→ **WHAT YOU NEED TO DO**
Pictures aside, reproduce exactly and only the lines below, starting at the one containing "Where should I" and ending at the last line.

→ **DATASET RECORDS**

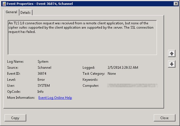Click the Event Properties window title text
The width and height of the screenshot is (180, 126).
pos(40,4)
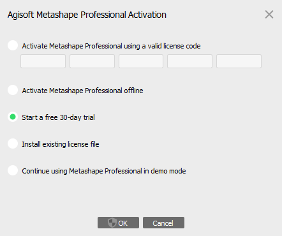The height and width of the screenshot is (236, 282).
Task: Click the 'Continue using Metashape Professional in demo mode' text
Action: (104, 171)
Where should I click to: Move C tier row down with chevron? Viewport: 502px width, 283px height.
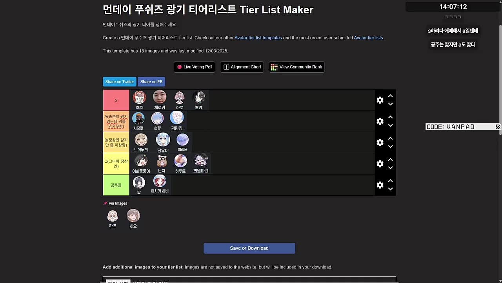tap(390, 168)
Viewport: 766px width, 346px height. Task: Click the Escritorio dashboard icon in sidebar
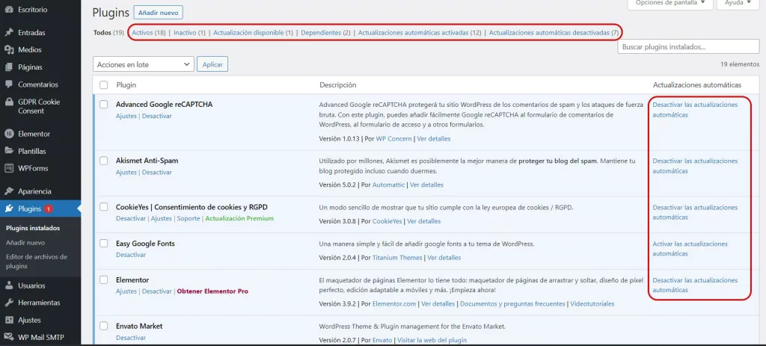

→ **EXERCISE ANSWER**
Where should I click to: Move C tier row down with chevron? Viewport: 502px width, 283px height.
tap(390, 168)
Viewport: 766px width, 346px height. Task: Click the Escritorio dashboard icon in sidebar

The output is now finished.